心理学でアンケートを取る際に注意しろと教授に言われたのは、「本音を書いてくるわけではない」ということです。統計学も同様で、人間の心理を理解して数値を見ないと、単純に教科書通りでは読み間違う、と言われました。「環境」や「有機」に関わるアンケートも同様で、「理解のある消費者」をつい演じてしまうということが出ていると思います。
また、最近の記事でもったいないといわれても、「私だけ」というように動いてしまう消費者の意識が大事だし、「売れないものは作らない」という企業の行動は理にかなっている、ということも挙げられています。
売れていない、ということは支持されていないということであり、理想論を語るだけではその理想を実現することも出来ない、ということでしょう。

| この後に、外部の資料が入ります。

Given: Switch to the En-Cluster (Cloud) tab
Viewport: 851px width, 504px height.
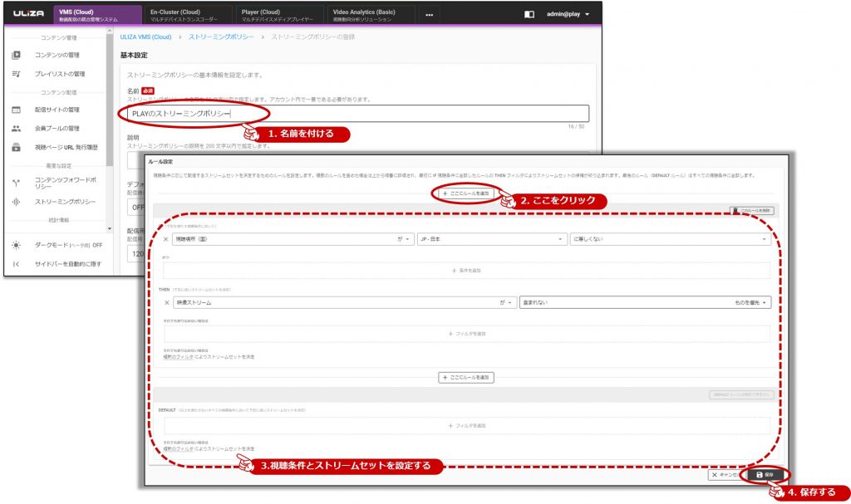Looking at the screenshot, I should (x=187, y=14).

本日お亡くなりになった小倉昌男氏(ヤマト運輸元会長)が近年行われていた事業に障害者によるパン屋というのがあります。そこで小倉氏が言われていたのは「事業として成功させる。そうでないと続かない」というものでした。さらに、「障害者のパン屋だから」というエクスキューズなしに売っていけるだけの品質とシステムが必要である、ということでもあります。
全体の意識が変わっていくなかでの売れ線の変化としていわゆる理想の方向へ動くことはあるでしょうが、そうなった場合でも競争原理が働くことは変わりません。そして、匿名の消費者の本音が表に出てきている言葉とは違うことも変わらないでしょう。政治家もマーケティングも同様に足元をすくわれないような努力が必要ですし、そういう消費者であることを認めた上で自分の理想を受け入れてもらっていく、という姿勢も必要なのだろうと思っています。